Protect public LLMs from having access to PII and PHI
Many folks are adamant and don’t trust the 3rd party LLM providers to not misuse their data. One solution is to use an on-premises language model, but that has it’s own risks and headaches.
One possible solution is to change the data before presenting to an LLM for analysis and then change the data back to the original text.
This is my proposed solution: PIIGPT
PIIGPT creates a PIIScrubber that analyzes the text for PII. The scrubber consists of 3 components:
- Analyzer — Tool for detecting PII and PHI
- Anonymizer — Tool for replacing PII and PHI with random characters
- Cache — A temporary storage to link the anonymous text with the original text
Analyzer:
Currently it uses the AzureAI Text Analytics tool by default. But it is extensible so any analyzer could be plugged in. I have plans in the future to add additional analyzers, including ones that don’t require an api. However, Azure’s Text Analytics tool does a phenomenal job.
Anonymizer:
The anonymizer is configurable through a config.toml file. By specifying the regex pattern for a particular entity, the anonymizer creates an anonymous entry matching that pattern. If no pattern is specified for that entity in the config file, a random sequence is provided either way.

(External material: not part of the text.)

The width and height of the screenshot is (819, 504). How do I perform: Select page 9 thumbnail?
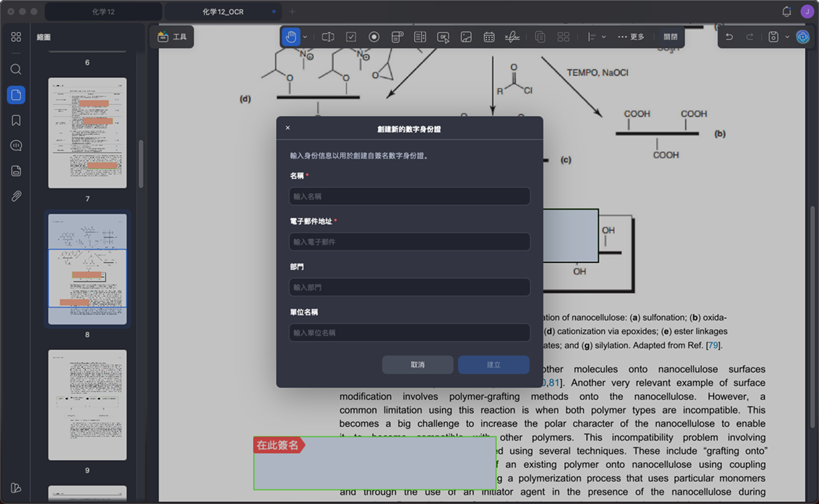coord(87,405)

The anonymizer can also be replaced by a completely different anonymizing tool.
CacheProvider:
The default CacheProvider just uses a dictionary with a key/value pair with the key being the anonymous text and the value being the replaced text. A thread is started to scan for the time-to-live(TTL) and destroy the key/value pair to prevent the data from remaining in memory for longer than the specified TTL.

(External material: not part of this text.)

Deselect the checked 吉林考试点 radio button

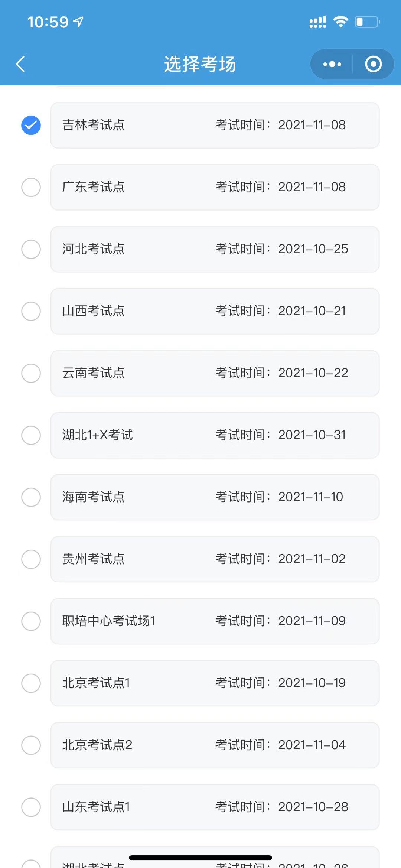click(x=31, y=125)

from Analyzers.AnalyzerType import AnalyzerType
from PIIScrubber import PIIScrubber
def main():
from dotenv import load_dotenv
load_dotenv("sample.env")
pii = PIIScrubber(AnalyzerType.AZURE)
text = "My phone number is 555-555-5555"
print(pii.scrub([text]))
print(pii.get_entities([text]))
print(pii.anonymize(pii.get_entities([text]), text))
print(pii.deanonymize(pii.anonymize(pii.get_entities([text]), text)))

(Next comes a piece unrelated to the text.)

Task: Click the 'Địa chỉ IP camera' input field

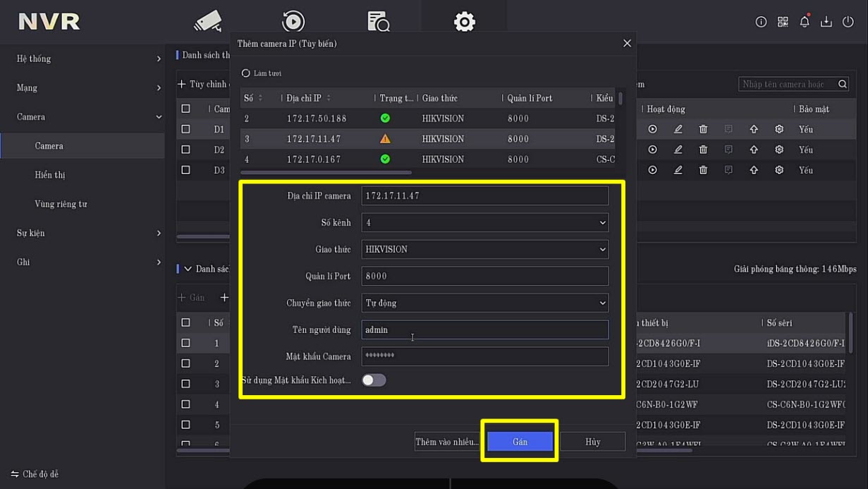Action: point(484,196)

if __name__ == "__main__":
main()
['My phone number is ************']
[Text: 555-555-5555, Category: PhoneNumber, Subcategory: None, Offset: 19, Length: 12]
My phone number is :yudDNDuGJG:
My phone number is 555-555-5555
When using chatGPT, anonymize the text before sending it to the LLM. When receiving the text back, call denonymize and the the text is restore.
I hope you find this program useful. I welcome you to contribute additional analyzers, anonymizers, cache providers, or any other functionality to make it useful for you.